Add AppSec Kit Dependency

To start, you’ll need to add AppSec Kit as a dependency to your application. To add it to a Maven project, you might include something like this in your pom.xml file:

<dependency>
    <groupId>com.vaadin</groupId>
    <artifactId>appsec-kit-starter</artifactId>
    <version>2.0.0</version>
</dependency>

See the AppSec Kit releases page for the latest version, or for a different version of the dependency.

Generating SBOM Files

To be able to monitor the application dependencies, AppSec Kit needs the Software Bill of Materials (SBOM) files generated from Maven and npm dependencies. These files contain information about the dependencies and their transitives.

Maven Dependencies

To generate the SBOM file from Maven dependencies, you’ll need to add the CycloneDX Maven Plugin to the plugins in your pom.xml file like so:

<plugin>
    <groupId>org.cyclonedx</groupId>
    <artifactId>cyclonedx-maven-plugin</artifactId>
    <version>2.7.7</version>
    <executions>
        <execution>
            <phase>generate-resources</phase>
            <goals>
                <goal>makeAggregateBom</goal>
            </goals>
        </execution>
    </executions>
    <configuration>
        <projectType>library</projectType>
        <schemaVersion>1.4</schemaVersion>
        <includeBomSerialNumber>true</includeBomSerialNumber>
        <includeCompileScope>true</includeCompileScope>
        <includeProvidedScope>true</includeProvidedScope>
        <includeRuntimeScope>true</includeRuntimeScope>
        <includeSystemScope>true</includeSystemScope>
        <includeTestScope>false</includeTestScope>
        <includeLicenseText>false</includeLicenseText>
        <outputReactorProjects>true</outputReactorProjects>
        <outputFormat>json</outputFormat>
        <outputName>bom</outputName>
        <outputDirectory>${project.build.outputDirectory}/resources</outputDirectory>
        <verbose>false</verbose>
    </configuration>
</plugin>

Before starting the application, make sure to run the maven install. Then the SBOM file, bom.json should be generated in the /resources sub-directory in the project’s output directory. The plugin is configured to do this.

npm Dependencies

To generate the SBOM file from npm dependencies defined in the package.json file, you’ll need to run the @cyclonedx/cyclonedx-npm plugin with npx like so:

npx --package @cyclonedx/cyclonedx-npm --call exit

The @cyclonedx/cyclonedx-npm plugin requires node >= 14 and npm >= 6 versions, also, the package-lock.json file and the node_modules folder should be present in order to successfully run.

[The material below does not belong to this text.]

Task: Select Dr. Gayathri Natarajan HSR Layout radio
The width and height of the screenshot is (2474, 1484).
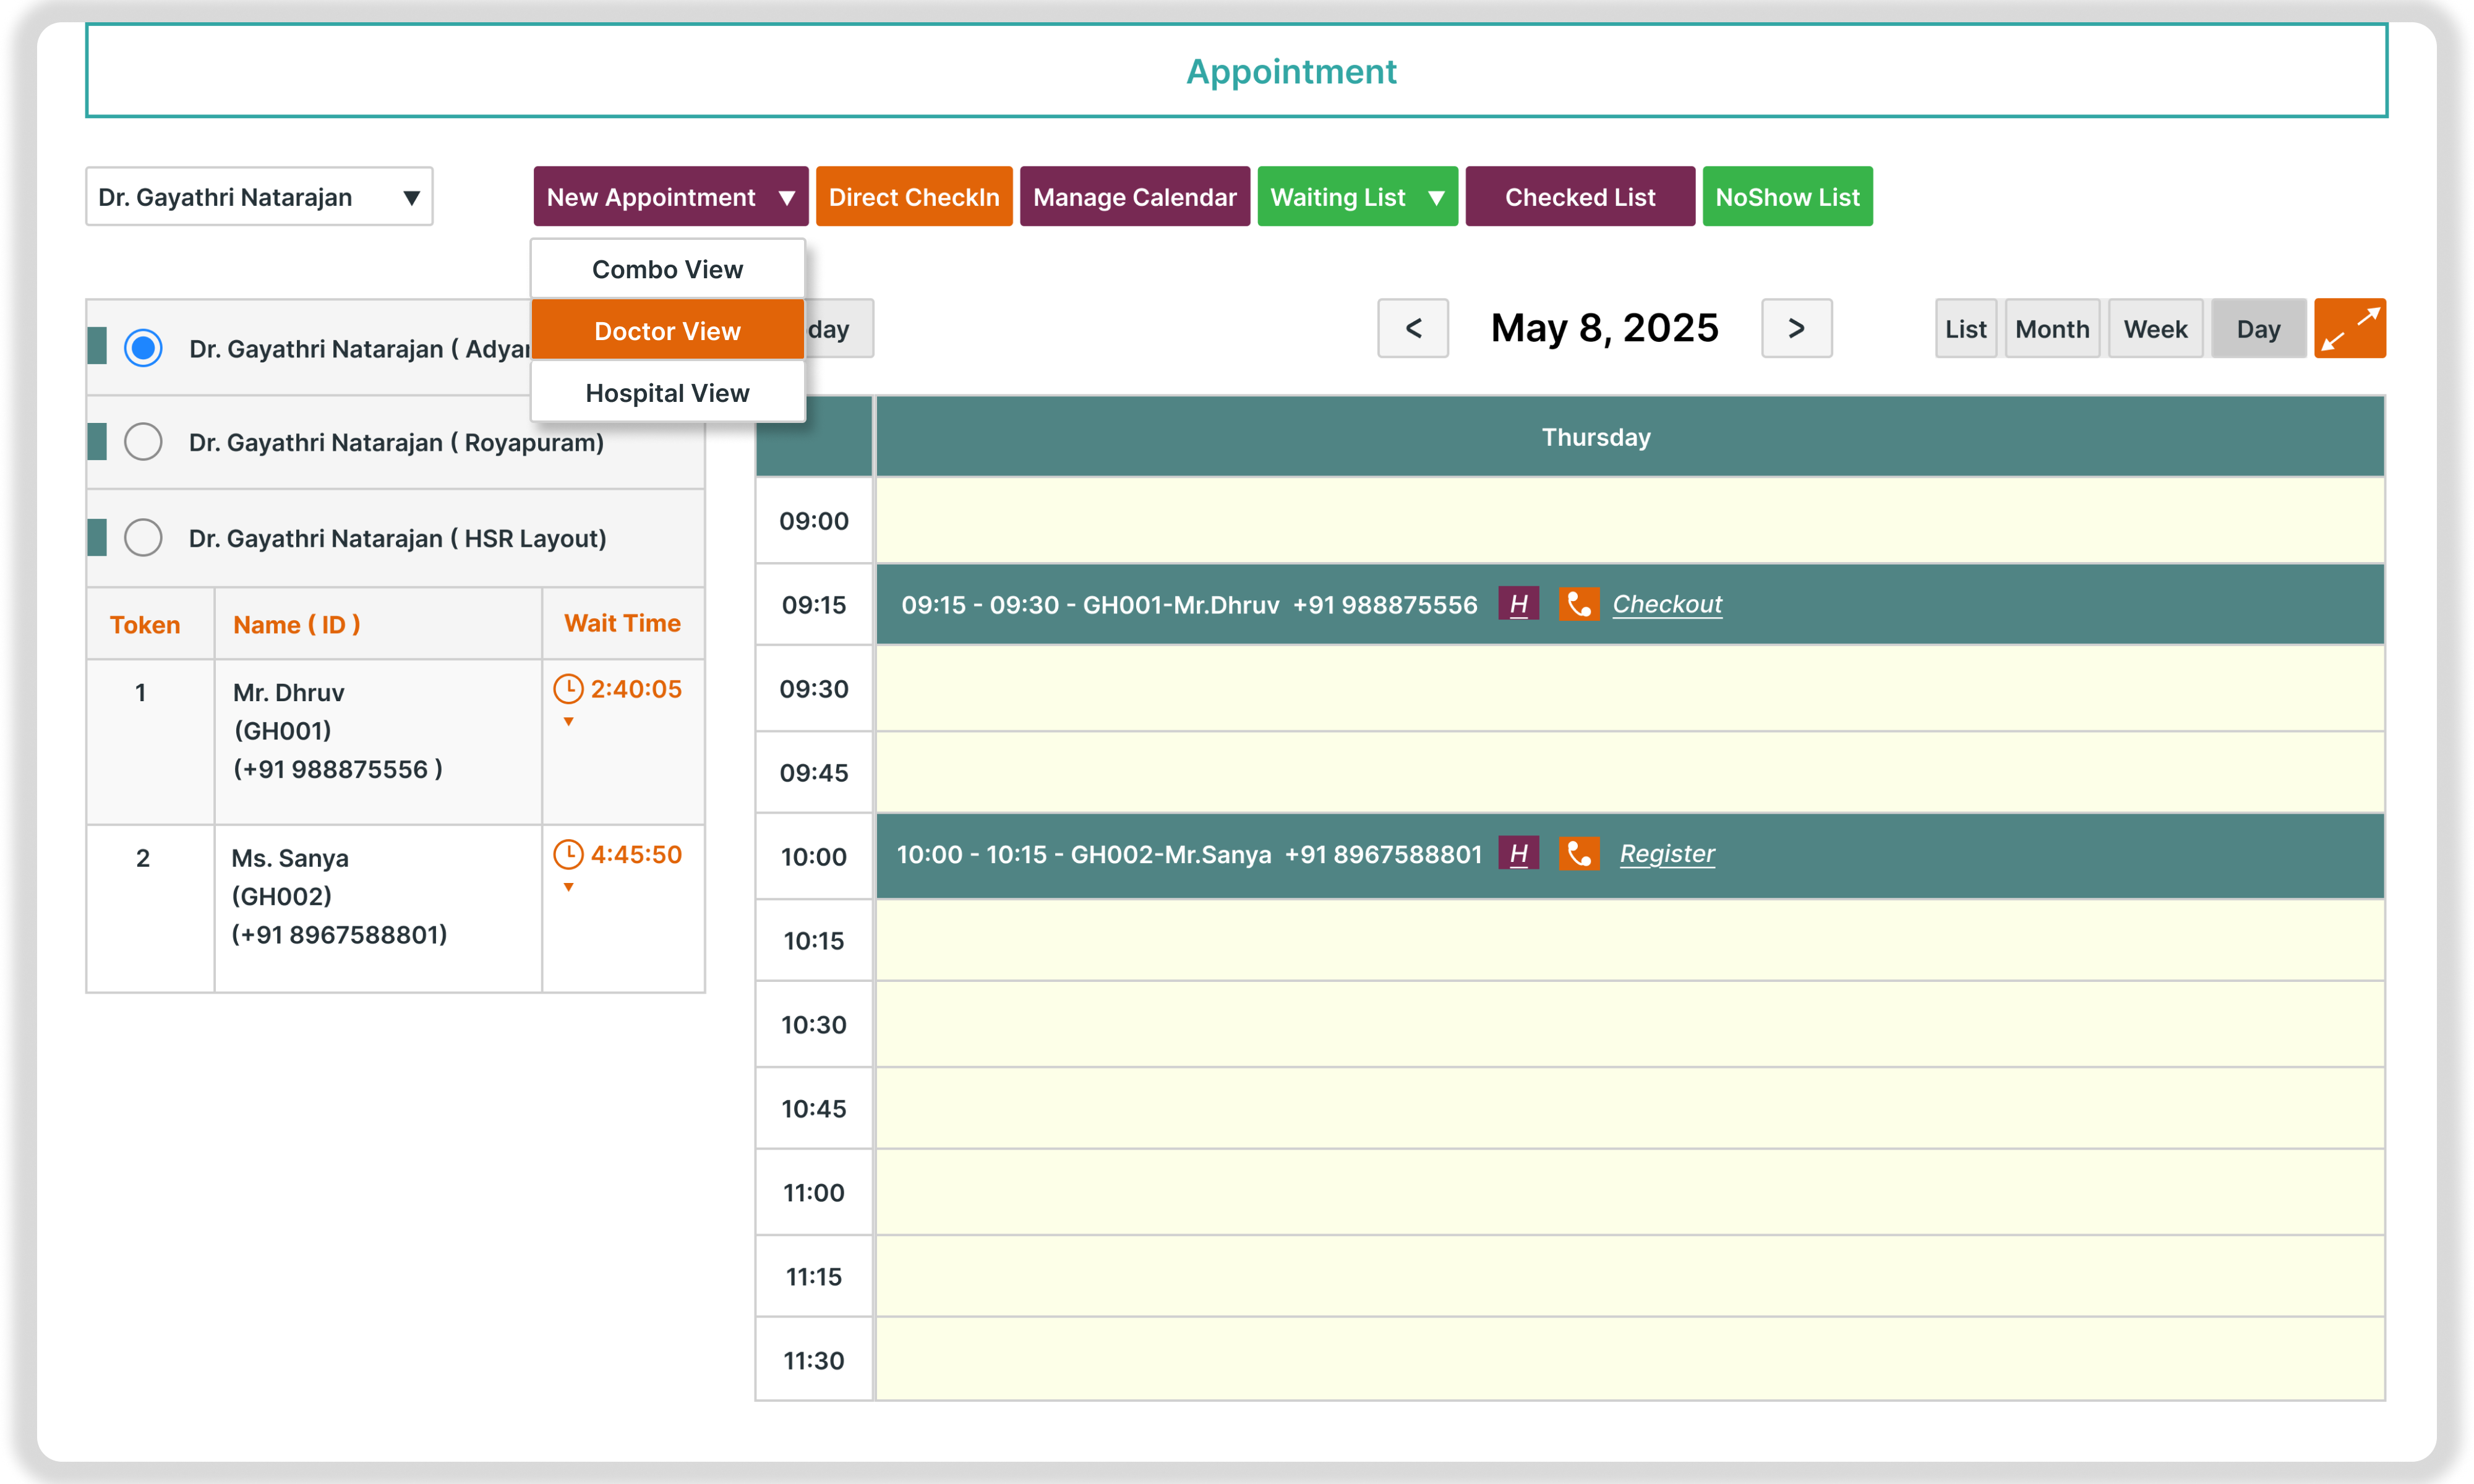Action: pyautogui.click(x=143, y=538)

To add it to the plugins, you would use the exec-maven-plugin in your pom.xml file like this:

<plugin>
    <groupId>org.codehaus.mojo</groupId>
    <artifactId>exec-maven-plugin</artifactId>
    <version>1.3.2</version>
    <executions>
        <execution>
            <id>cyclonedx-npm</id>
            <goals>
                <goal>exec</goal>
            </goals>
            <phase>generate-resources</phase>
            <configuration>
                <executable>npx</executable>
                <arguments>
                    <argument>@cyclonedx/cyclonedx-npm</argument>
                    <argument>--output-file</argument>
                    <argument>${project.build.outputDirectory}/resources/bom-npm.json</argument>
                    <argument>--output-format</argument>
                    <argument>JSON</argument>
                </arguments>
            </configuration>
        </execution>
    </executions>
</plugin>

Before starting the application, make sure to run the npm install and mvn install. Then the SBOM file, bom-npm.json should be generated in the /resources sub-directory in the project’s output directory. The plugin is configured to do this. AppSec Kit scans this SBOM file for vulnerabilities, if it’s available.

External APIs

AppSec Kit calls external APIs to get vulnerabilities and vulnerability analysis for Vaadin dependencies. Since these calls are required for a normal operation, they need to be accessible.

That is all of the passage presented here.